▶ _PROBLEM_:
Please restate each entry that follows word for word.

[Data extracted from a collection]
* * *

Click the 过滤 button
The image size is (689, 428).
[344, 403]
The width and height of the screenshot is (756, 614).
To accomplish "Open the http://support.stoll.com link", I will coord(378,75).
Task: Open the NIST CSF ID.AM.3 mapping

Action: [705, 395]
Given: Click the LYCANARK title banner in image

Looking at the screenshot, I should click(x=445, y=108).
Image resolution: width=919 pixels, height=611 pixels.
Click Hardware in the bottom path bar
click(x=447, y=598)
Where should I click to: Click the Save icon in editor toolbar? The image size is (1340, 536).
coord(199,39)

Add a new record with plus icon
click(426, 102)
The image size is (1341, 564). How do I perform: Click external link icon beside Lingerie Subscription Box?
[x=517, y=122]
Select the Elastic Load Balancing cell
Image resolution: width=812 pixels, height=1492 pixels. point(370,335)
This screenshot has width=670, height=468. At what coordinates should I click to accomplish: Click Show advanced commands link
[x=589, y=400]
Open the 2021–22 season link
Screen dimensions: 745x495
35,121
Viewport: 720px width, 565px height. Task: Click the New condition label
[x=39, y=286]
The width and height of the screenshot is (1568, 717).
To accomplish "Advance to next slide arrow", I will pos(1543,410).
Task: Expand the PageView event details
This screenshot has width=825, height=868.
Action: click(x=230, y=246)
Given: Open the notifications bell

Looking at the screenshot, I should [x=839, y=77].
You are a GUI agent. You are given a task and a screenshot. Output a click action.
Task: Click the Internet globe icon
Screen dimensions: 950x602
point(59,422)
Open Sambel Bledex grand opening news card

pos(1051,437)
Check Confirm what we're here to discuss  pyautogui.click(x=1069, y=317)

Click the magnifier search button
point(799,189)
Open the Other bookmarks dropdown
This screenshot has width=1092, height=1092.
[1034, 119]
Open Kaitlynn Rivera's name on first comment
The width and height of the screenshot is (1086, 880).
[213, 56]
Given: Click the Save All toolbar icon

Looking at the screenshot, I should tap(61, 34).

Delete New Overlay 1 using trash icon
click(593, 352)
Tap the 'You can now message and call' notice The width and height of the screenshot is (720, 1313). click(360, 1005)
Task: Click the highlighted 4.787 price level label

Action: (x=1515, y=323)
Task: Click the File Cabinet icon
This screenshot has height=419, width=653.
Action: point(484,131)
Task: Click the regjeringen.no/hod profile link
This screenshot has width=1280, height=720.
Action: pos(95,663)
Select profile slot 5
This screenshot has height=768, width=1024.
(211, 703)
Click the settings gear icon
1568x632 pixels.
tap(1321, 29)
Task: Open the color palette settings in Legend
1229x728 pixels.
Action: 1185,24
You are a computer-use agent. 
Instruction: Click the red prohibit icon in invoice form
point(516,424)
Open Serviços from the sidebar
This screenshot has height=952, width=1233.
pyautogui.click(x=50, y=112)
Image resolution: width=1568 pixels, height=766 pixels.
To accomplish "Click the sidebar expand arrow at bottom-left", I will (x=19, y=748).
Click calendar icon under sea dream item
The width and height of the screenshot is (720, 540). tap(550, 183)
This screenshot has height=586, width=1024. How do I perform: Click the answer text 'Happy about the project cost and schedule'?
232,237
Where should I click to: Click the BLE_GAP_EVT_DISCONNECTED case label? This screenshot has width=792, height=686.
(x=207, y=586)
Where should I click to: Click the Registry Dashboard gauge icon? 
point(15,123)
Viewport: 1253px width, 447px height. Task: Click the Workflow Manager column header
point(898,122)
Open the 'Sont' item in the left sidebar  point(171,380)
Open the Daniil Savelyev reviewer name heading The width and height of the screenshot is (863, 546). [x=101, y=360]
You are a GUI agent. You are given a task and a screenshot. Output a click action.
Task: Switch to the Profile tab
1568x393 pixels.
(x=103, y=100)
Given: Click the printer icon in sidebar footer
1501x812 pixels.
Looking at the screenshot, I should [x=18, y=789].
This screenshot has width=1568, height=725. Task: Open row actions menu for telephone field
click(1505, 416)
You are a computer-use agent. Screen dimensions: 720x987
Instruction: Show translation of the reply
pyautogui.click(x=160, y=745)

* * *

▶ _SOLUTION_:
Click the 过滤 button
The image size is (689, 428).
[344, 403]
The width and height of the screenshot is (756, 614).
To accomplish "Open the http://support.stoll.com link", I will coord(378,75).
Task: Open the NIST CSF ID.AM.3 mapping

Action: [705, 395]
Given: Click the LYCANARK title banner in image

Looking at the screenshot, I should click(x=445, y=108).
Image resolution: width=919 pixels, height=611 pixels.
Click Hardware in the bottom path bar
click(x=447, y=598)
Where should I click to: Click the Save icon in editor toolbar? The image size is (1340, 536).
coord(199,39)

Add a new record with plus icon
click(426, 102)
The image size is (1341, 564). How do I perform: Click external link icon beside Lingerie Subscription Box?
[x=517, y=122]
Select the Elastic Load Balancing cell
Image resolution: width=812 pixels, height=1492 pixels. point(370,335)
This screenshot has width=670, height=468. At what coordinates should I click to accomplish: Click Show advanced commands link
[x=589, y=400]
Open the 2021–22 season link
Screen dimensions: 745x495
35,121
Viewport: 720px width, 565px height. Task: Click the New condition label
[x=39, y=286]
The width and height of the screenshot is (1568, 717).
To accomplish "Advance to next slide arrow", I will pos(1543,410).
Task: Expand the PageView event details
This screenshot has width=825, height=868.
Action: click(x=230, y=246)
Given: Open the notifications bell

Looking at the screenshot, I should [x=839, y=77].
You are a GUI agent. You are given a task and a screenshot. Output a click action.
Task: Click the Internet globe icon
Screen dimensions: 950x602
point(59,422)
Open Sambel Bledex grand opening news card

pos(1051,437)
Check Confirm what we're here to discuss  pyautogui.click(x=1069, y=317)

Click the magnifier search button
point(799,189)
Open the Other bookmarks dropdown
This screenshot has width=1092, height=1092.
[1034, 119]
Open Kaitlynn Rivera's name on first comment
The width and height of the screenshot is (1086, 880).
[213, 56]
Given: Click the Save All toolbar icon

Looking at the screenshot, I should tap(61, 34).

Delete New Overlay 1 using trash icon
click(593, 352)
Tap the 'You can now message and call' notice The width and height of the screenshot is (720, 1313). click(360, 1005)
Task: Click the highlighted 4.787 price level label

Action: (x=1515, y=323)
Task: Click the File Cabinet icon
This screenshot has height=419, width=653.
Action: point(484,131)
Task: Click the regjeringen.no/hod profile link
This screenshot has width=1280, height=720.
Action: pos(95,663)
Select profile slot 5
This screenshot has height=768, width=1024.
(211, 703)
Click the settings gear icon
1568x632 pixels.
tap(1321, 29)
Task: Open the color palette settings in Legend
1229x728 pixels.
Action: 1185,24
You are a computer-use agent. 
Instruction: Click the red prohibit icon in invoice form
point(516,424)
Open Serviços from the sidebar
This screenshot has height=952, width=1233.
pyautogui.click(x=50, y=112)
Image resolution: width=1568 pixels, height=766 pixels.
To accomplish "Click the sidebar expand arrow at bottom-left", I will (x=19, y=748).
Click calendar icon under sea dream item
The width and height of the screenshot is (720, 540). tap(550, 183)
This screenshot has height=586, width=1024. How do I perform: Click the answer text 'Happy about the project cost and schedule'?
232,237
Where should I click to: Click the BLE_GAP_EVT_DISCONNECTED case label? This screenshot has width=792, height=686.
(x=207, y=586)
Where should I click to: Click the Registry Dashboard gauge icon? 
point(15,123)
Viewport: 1253px width, 447px height. Task: Click the Workflow Manager column header
point(898,122)
Open the 'Sont' item in the left sidebar  point(171,380)
Open the Daniil Savelyev reviewer name heading The width and height of the screenshot is (863, 546). [x=101, y=360]
You are a GUI agent. You are given a task and a screenshot. Output a click action.
Task: Switch to the Profile tab
1568x393 pixels.
(x=103, y=100)
Given: Click the printer icon in sidebar footer
1501x812 pixels.
Looking at the screenshot, I should [x=18, y=789].
This screenshot has width=1568, height=725. Task: Open row actions menu for telephone field
click(1505, 416)
You are a computer-use agent. Screen dimensions: 720x987
Instruction: Show translation of the reply
pyautogui.click(x=160, y=745)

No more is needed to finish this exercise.